Les valeurs communes servent donc bien de pierre angulaire à l'intégration poursuivie par l'Union. A ce titre, elles bénéficient d'une reconnaissance particulière puisqu'elles sont également affirmées dans le préambule du projet constitutionnel, signe de leur grande importance, ainsi que dans celui de la Charte des droits fondamentaux, texte désormais inclus dans la Constitution. La Charte, jusque là sans valeur juridique, se réfère en effet à des valeurs communes et va même plus loin en les qualifiant de valeurs indivisibles et universelles. En reconnaissant l'indivisibilité et l'universalité des valeurs communes, la Charte donne incontestablement une place prééminente à de telles valeurs, place qui est d'ailleurs la leur dans les systèmes constitutionnels nationaux.
Une telle consécration constitutionnelle des valeurs communes de l'Union européenne contribue singulièrement au renforcement de la protection des droits fondamentaux. D'autres facteurs tels que l'inclusion de la Charte des droits fondamentaux dans le texte constitutionnel y participent aussi largement.
Des avancées qui contribuent à une protection effective des valeurs communes de l'Union européenne
La Charte des droits fondamentaux, adoptée en 2000, a fixé de manière solennelle une série de principes que seuls des juristes avaient pu déceler à travers les textes communautaires et la jurisprudence de la Cour de justice des communautés européennes. Si la CEDH a incontestablement inspiré cette Charte, cette dernière innove plus fortement sur certains points en créant de nouveaux droits et en précisant leur contenu. Il en va ainsi en matière du droit au respect de la vie privée et familiale. C'est ainsi que la Charte marque une dissociation entre le droit de se marier et celui de fonder une famille ce qui témoigne du souci de prendre en compte la pluralité des modèles familiaux. De même la Charte évoque le mariage sans préciser qu'il s'agit d'une union entre un homme et une femme si bien que l'union entre deux personnes de même sexe n'est pas formellement interdite. Surtout, la Charte innove en matière de droits sociaux : à titre d'exemple, la partie de la Charte consacrée à "La Solidarité" comprend la protection en cas de licenciement injustifié et le droit à des conditions de travail justes et équitables.
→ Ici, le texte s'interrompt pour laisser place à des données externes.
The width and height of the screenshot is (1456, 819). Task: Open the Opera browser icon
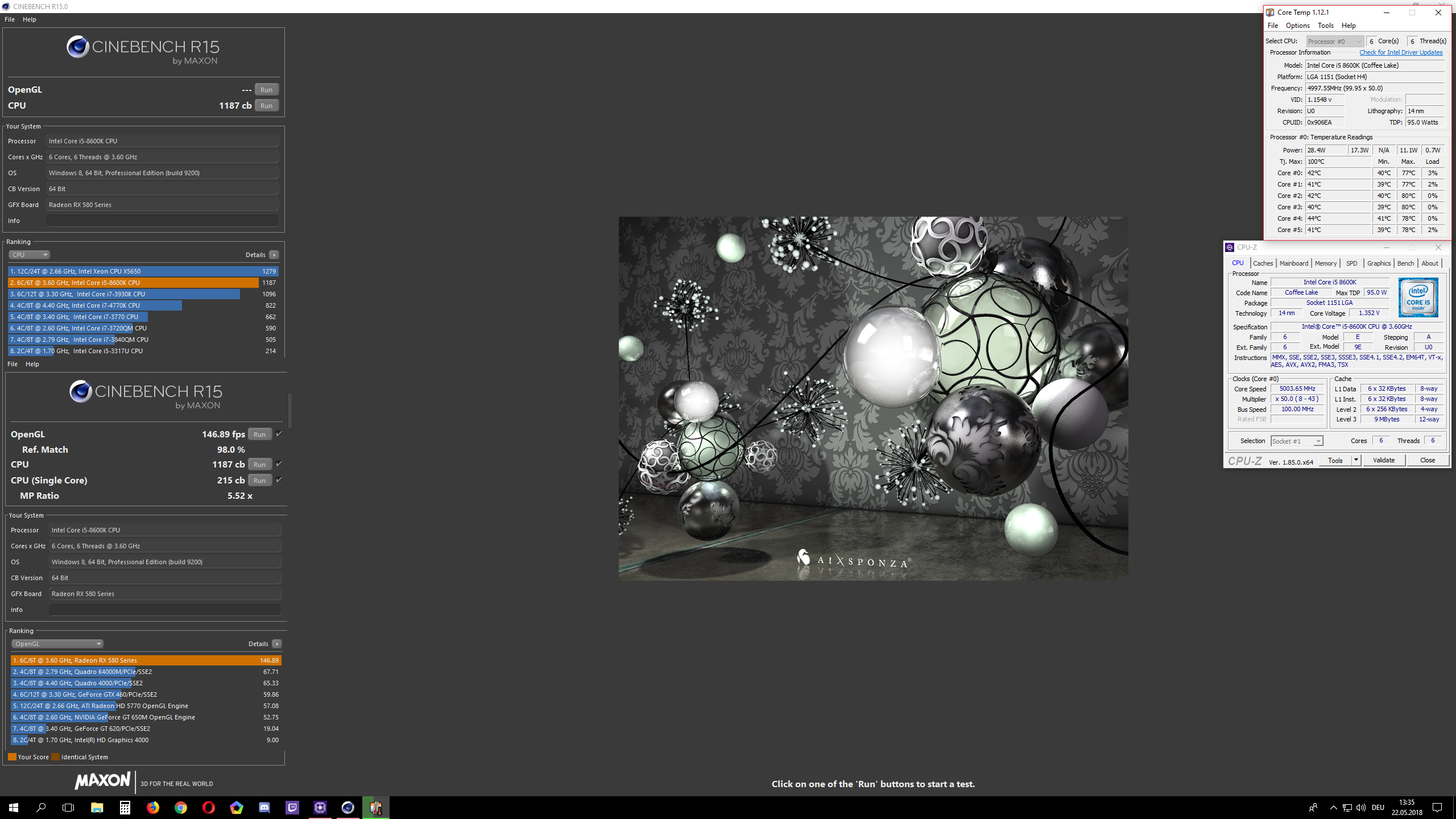pos(209,807)
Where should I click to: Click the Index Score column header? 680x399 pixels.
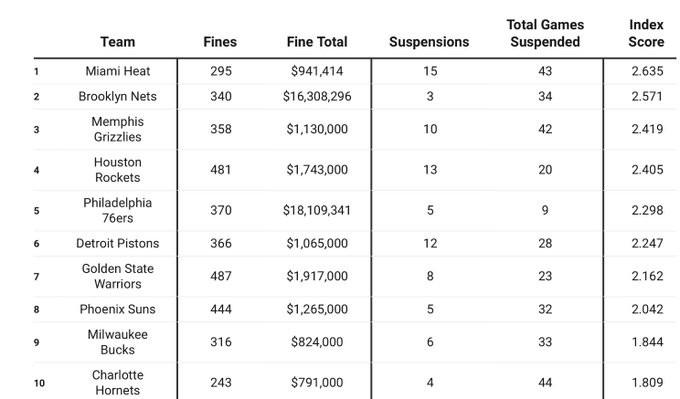646,33
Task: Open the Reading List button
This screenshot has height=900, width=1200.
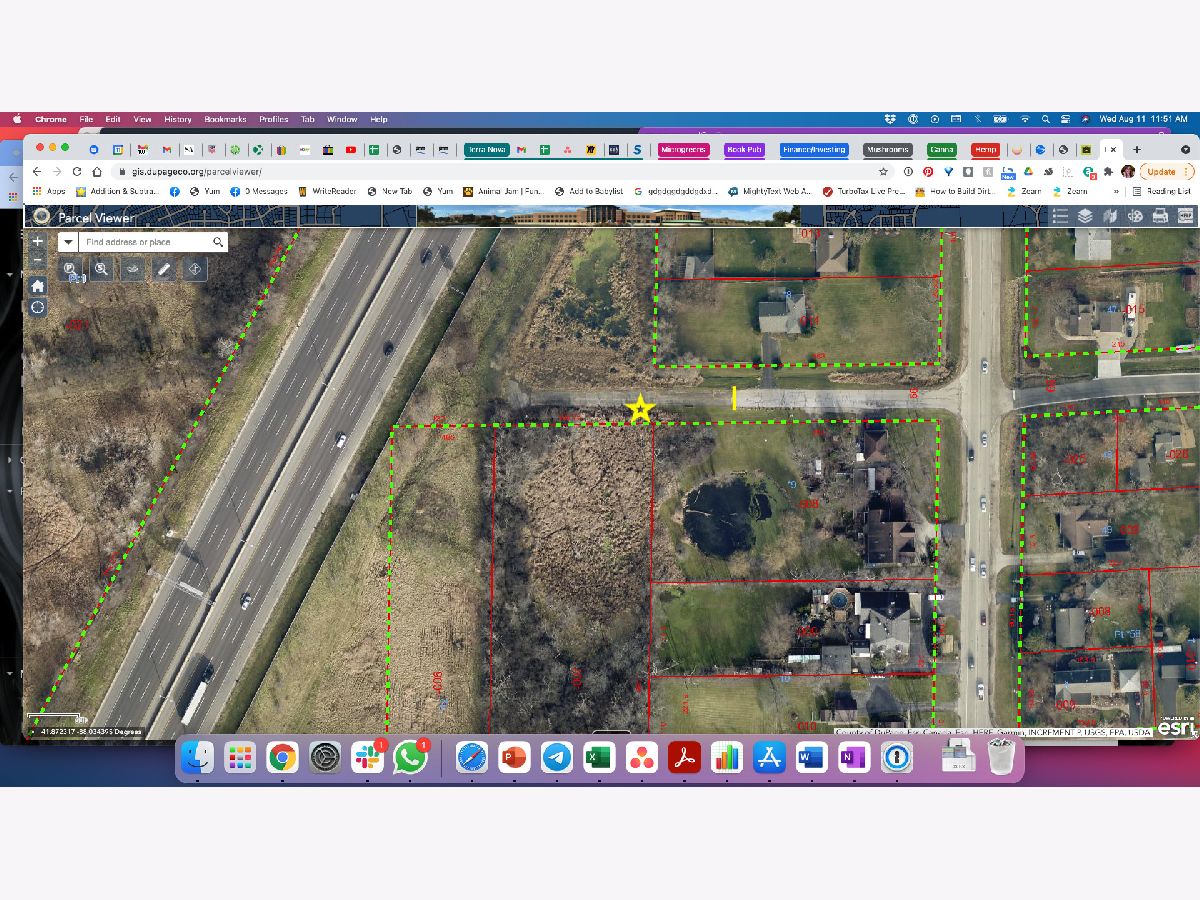Action: click(1161, 191)
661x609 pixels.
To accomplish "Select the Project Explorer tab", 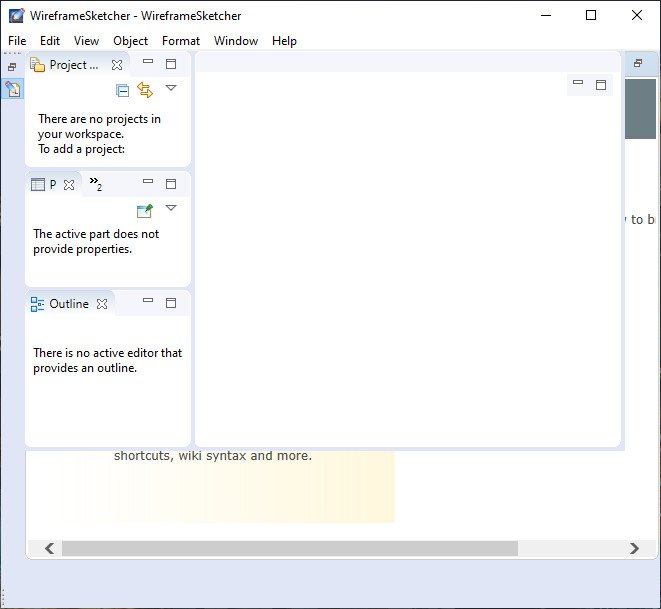I will tap(66, 65).
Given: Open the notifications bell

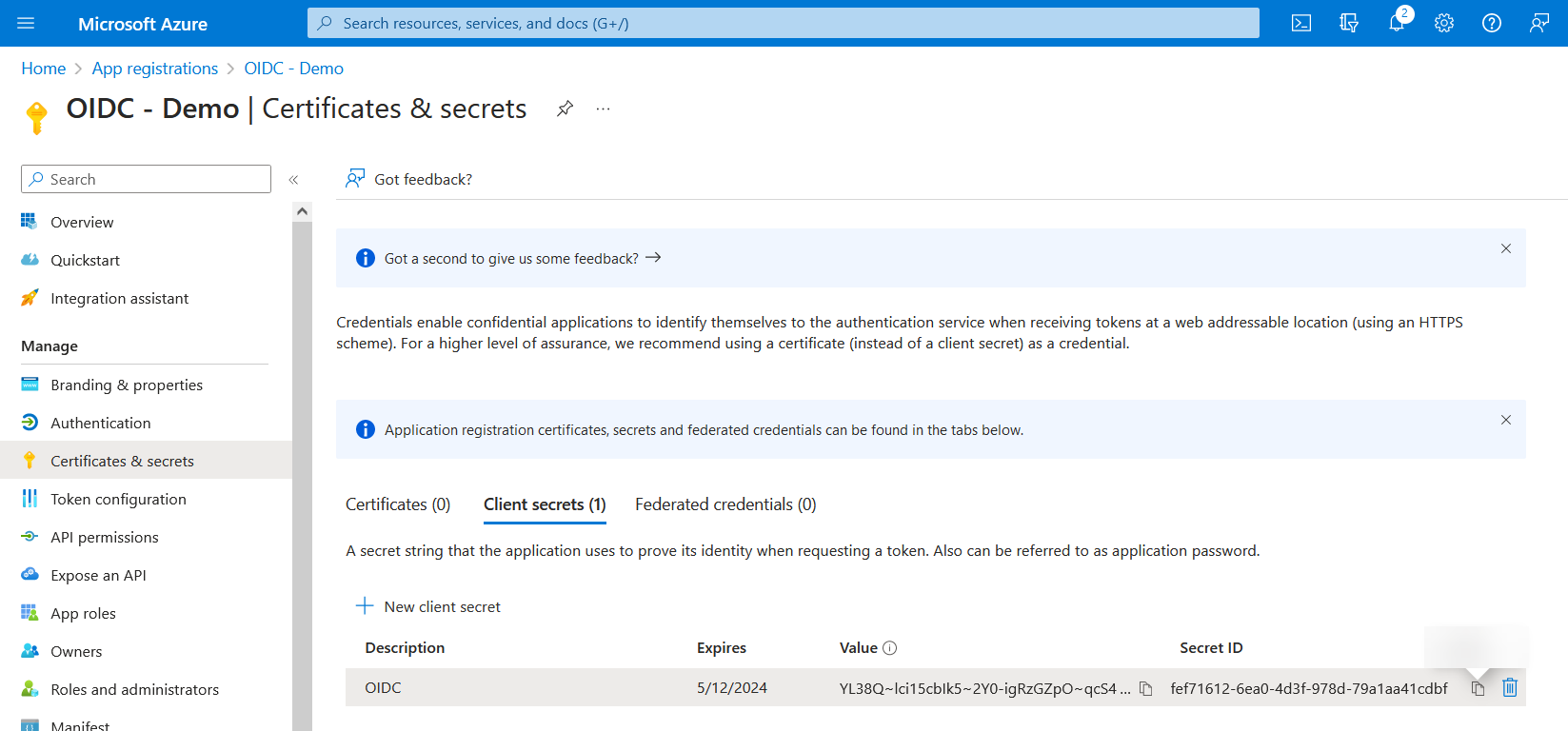Looking at the screenshot, I should (1396, 24).
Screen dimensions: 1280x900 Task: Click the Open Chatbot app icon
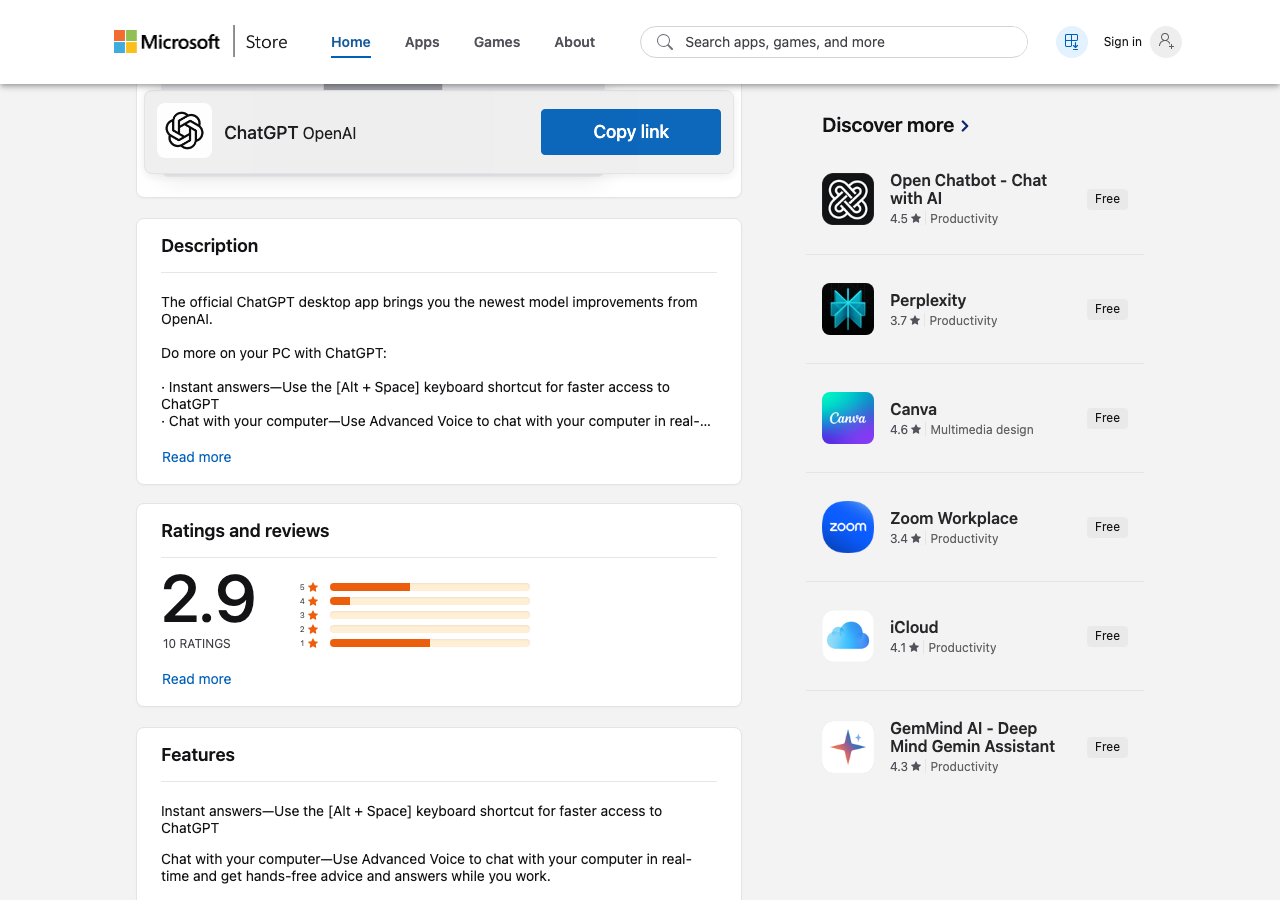click(847, 199)
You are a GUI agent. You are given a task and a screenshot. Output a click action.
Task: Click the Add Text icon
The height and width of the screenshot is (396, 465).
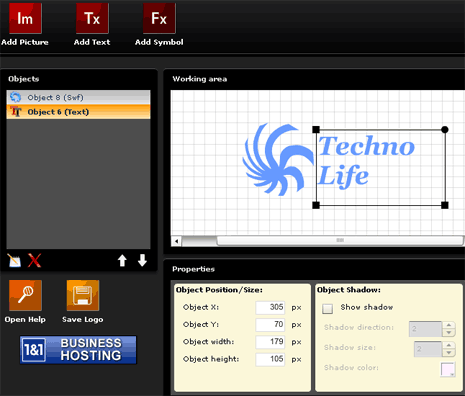92,18
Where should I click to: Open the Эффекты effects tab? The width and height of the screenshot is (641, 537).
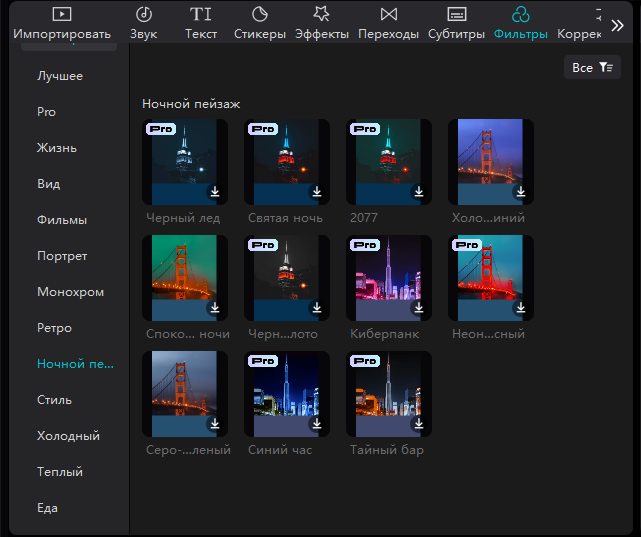pyautogui.click(x=321, y=23)
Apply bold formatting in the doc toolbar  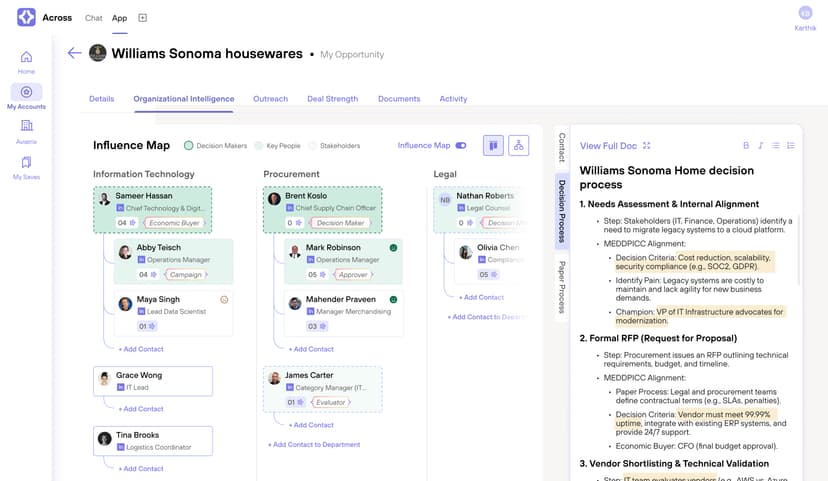745,146
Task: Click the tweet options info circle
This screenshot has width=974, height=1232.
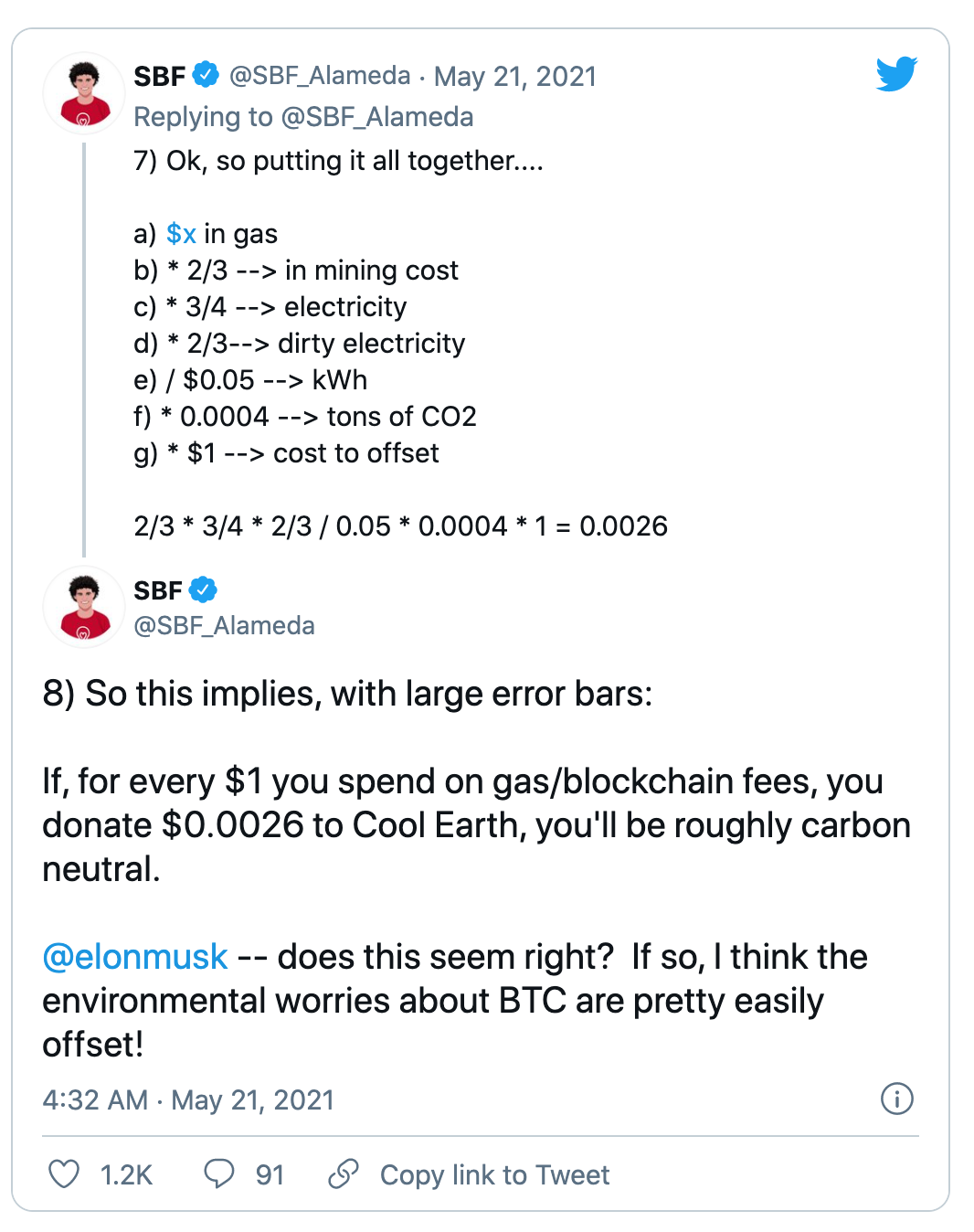Action: (x=897, y=1100)
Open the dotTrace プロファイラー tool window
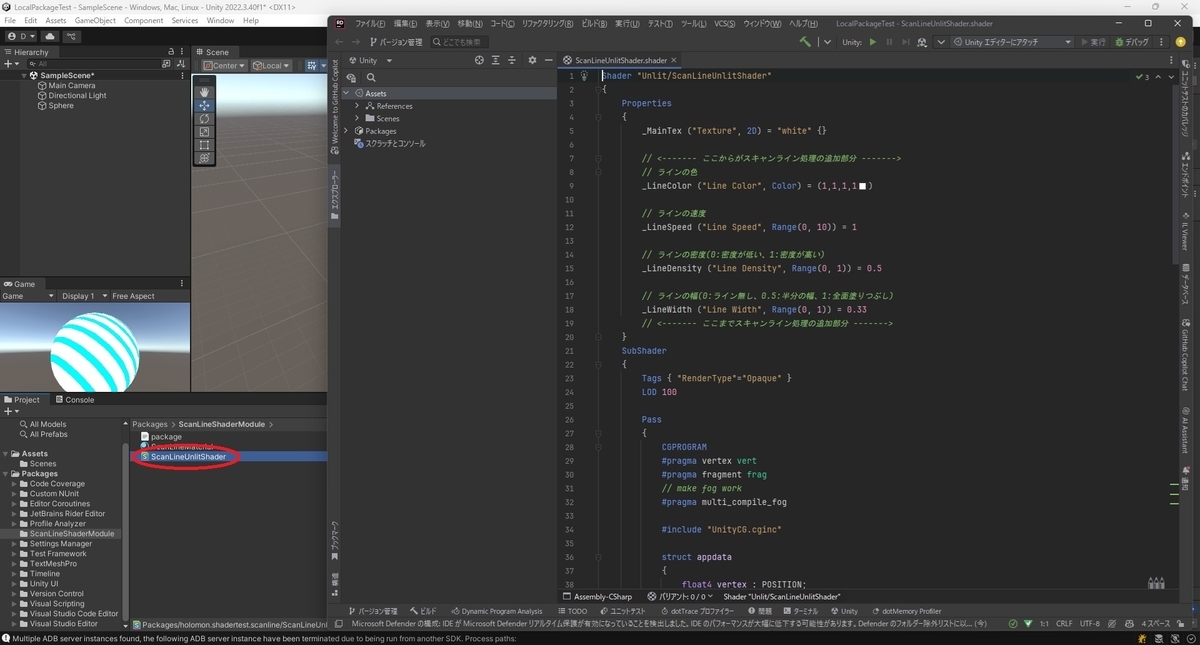Viewport: 1200px width, 645px height. [x=697, y=610]
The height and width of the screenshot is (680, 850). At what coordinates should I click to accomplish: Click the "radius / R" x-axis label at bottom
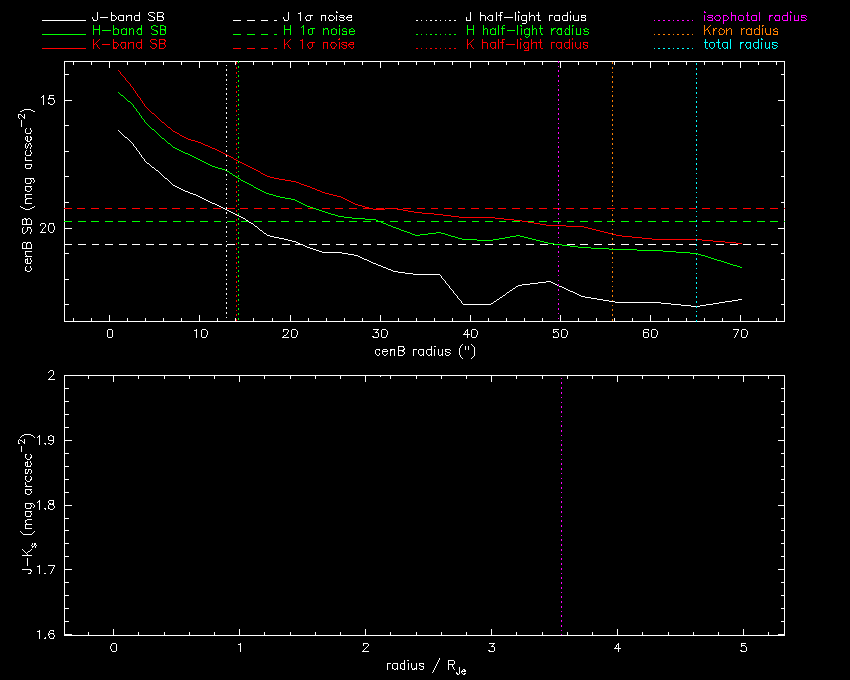point(424,666)
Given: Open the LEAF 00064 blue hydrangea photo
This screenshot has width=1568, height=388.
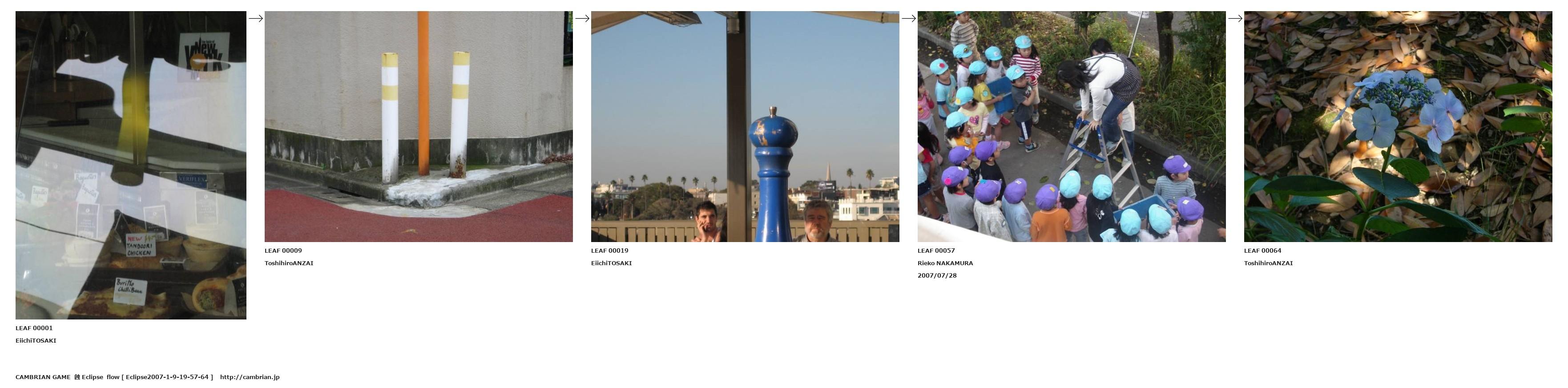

C'est l'une des raisons pour laquelle, dans un premier temps, les rédacteurs de la Charte se sont davantage intéressés à son contenu qu'à sa portée juridique. La Charte s'est alors présentée comme un catalogue de droits servant de référence ; elle n'avait en revanche aucune valeur contraignante. Mais une liste dans laquelle figurent des principes aussi essentiels que celui de dignité humaine ne pouvait être convaincante qu'à la condition d'être intégrée à la Constitution.
L'inclusion de la Charte dans le texte constitutionnel constitue donc un pas décisif dans la politique de protection effective des droits fondamentaux, ce texte s'érigeant désormais réellement en texte de référence. En intégrant la Charte dans la Constitution, l'Union se dote d'un attribut essentiel à toute Constitution et cimente la "constitutionnalisation" des valeurs communes. L'Union et les Etats membres renforcent leur dispositif de protection qui repose sur des textes fondamentaux nationaux (pour la France, la Déclaration des droits de l'homme et du citoyen, le préambule de la constitution de 1946 …), sur les obligations liées à l'adhésion de chaque Etat à la CEDH et désormais sur les dispositions de la Charte des droits fondamentaux.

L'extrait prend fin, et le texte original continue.